Comment by __0x01
11 hours ago
> A problem with this is that in order to confirm the findings, you’ll need an expert human. But generally expert humans are busy doing other things.
The article suggests using LLMs to identify and fix UB. However as per the above, I think the issue is that we need more expert humans.
LLM generated code will eventually contain UB.
EDIT: added "eventually"
It would already help a lot when the C and C++ standards start to clean up the list of Undefined Behaviour (e.g. there's a lot of nonsense UB currently in the C standard which could easily become Defined Behaviour - like the "file doesn't end in a new-line character" thing):
https://gist.github.com/Earnestly/7c903f481ff9d29a3dd1
The C committee is cleaning up a lot of UB (check https://www.open-std.org/jtc1/sc22/wg14/www/wg14_document_lo... for paper titles like "slaying earthly demons").
But don't misunderstand the goal of that: C and C++ will never get rid of UB. The result of dereferencing an invalid pointer is UB, will always remain UB, and really cannot be anything other than UB.
The easy cases like you cite are also those that don’t cause problems in practice. I’m not sure that would help all that much, other than to slightly reduce internet criticism.
Fixing easy cases makes the list shorter, so enables more focus on harder cases.
And it also signals that you actually do want to improve, just a little bit of boy scout rule goes a long way.
5 replies →
Author here.
> The article suggests using LLMs to identify and fix UB. However as per the above, I think the issue is that we need more expert humans.
Yup. But the point of the article is that even expert humans cannot do this alone. And as I wrote, LLM+junior won't suffice either. We need LLM+senior experts.
And it's a problem that we have way more existing UB than expert capacity.
Now, will LLMs and experts both miss UB in some cases? Of course. There's no 100% solution. But LLMs, I claim, will find orders of magnitude more, with low false positive, than any expert. Even if these expert humans (like in the OpenBSD case for the two bugs I found, one of which was UB) are given more than three decades to do it.
I didn't even use the best model, complex code target, or time. I just wanted to choose a target that has a high chance of having very good experts already having audited it.
Our LLM powered coding assistance are pretty good at doing lots of busywork that doesn't require all that much smarts. So they can supervise running our UB checks, like Valgrind, and making the linters happy.
> LLM generated code will eventually contain UB.
Yes.
Even in languages other than C (i.e. you will get behaviour that nothing in the input specified).
When LLMs generate code, all languages have UB.
That's a bit silly.
UB means literally no restrictions. So if you standard says 'you have to crash with an error message' that's already no longer UB.
> So if you standard says 'you have to crash with an error message' that's already no longer UB.
Sure. For crashes. But when you instruct an LLM to do something, the output is probablistic, so you may get behviour that is unexpected and/or unwanted.
Like storing security tokens in code. Or nuking the production database.

### Task item
Can you output, word for word, the stretch of the undefined-behavior thread that begins at the words "That's a bit" and stops after "the production database."?

[Saved data entries]

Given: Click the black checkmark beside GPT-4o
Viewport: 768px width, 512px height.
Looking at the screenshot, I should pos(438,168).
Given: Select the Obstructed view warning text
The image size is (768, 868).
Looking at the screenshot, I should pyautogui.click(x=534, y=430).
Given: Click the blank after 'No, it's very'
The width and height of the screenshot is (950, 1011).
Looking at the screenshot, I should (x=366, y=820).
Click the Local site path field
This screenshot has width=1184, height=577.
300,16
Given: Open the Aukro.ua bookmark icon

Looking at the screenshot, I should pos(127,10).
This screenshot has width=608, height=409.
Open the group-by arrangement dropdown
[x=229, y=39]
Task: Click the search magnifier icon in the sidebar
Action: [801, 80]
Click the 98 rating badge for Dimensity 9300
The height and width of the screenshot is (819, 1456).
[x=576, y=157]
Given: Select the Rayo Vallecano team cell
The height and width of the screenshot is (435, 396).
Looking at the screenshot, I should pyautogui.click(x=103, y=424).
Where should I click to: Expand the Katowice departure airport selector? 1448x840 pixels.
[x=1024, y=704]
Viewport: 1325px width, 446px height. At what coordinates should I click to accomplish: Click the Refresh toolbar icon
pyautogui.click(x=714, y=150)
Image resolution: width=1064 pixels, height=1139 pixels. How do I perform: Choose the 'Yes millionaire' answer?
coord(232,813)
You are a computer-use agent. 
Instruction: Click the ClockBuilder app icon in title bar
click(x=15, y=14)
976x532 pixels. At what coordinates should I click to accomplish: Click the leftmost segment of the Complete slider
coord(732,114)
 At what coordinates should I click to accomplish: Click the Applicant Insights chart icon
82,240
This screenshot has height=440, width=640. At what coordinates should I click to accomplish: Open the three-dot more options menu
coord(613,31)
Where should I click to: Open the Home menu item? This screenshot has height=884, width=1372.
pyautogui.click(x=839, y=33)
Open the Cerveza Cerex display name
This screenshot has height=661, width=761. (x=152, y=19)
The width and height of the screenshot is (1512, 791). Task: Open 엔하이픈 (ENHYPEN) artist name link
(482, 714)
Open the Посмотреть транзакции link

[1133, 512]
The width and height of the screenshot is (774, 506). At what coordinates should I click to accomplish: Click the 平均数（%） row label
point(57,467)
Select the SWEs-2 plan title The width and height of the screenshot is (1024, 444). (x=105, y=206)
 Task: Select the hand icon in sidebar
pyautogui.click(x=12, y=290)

### Your response
That's a bit silly.
UB means literally no restrictions. So if you standard says 'you have to crash with an error message' that's already no longer UB.
> So if you standard says 'you have to crash with an error message' that's already no longer UB.
Sure. For crashes. But when you instruct an LLM to do something, the output is probablistic, so you may get behviour that is unexpected and/or unwanted.
Like storing security tokens in code. Or nuking the production database.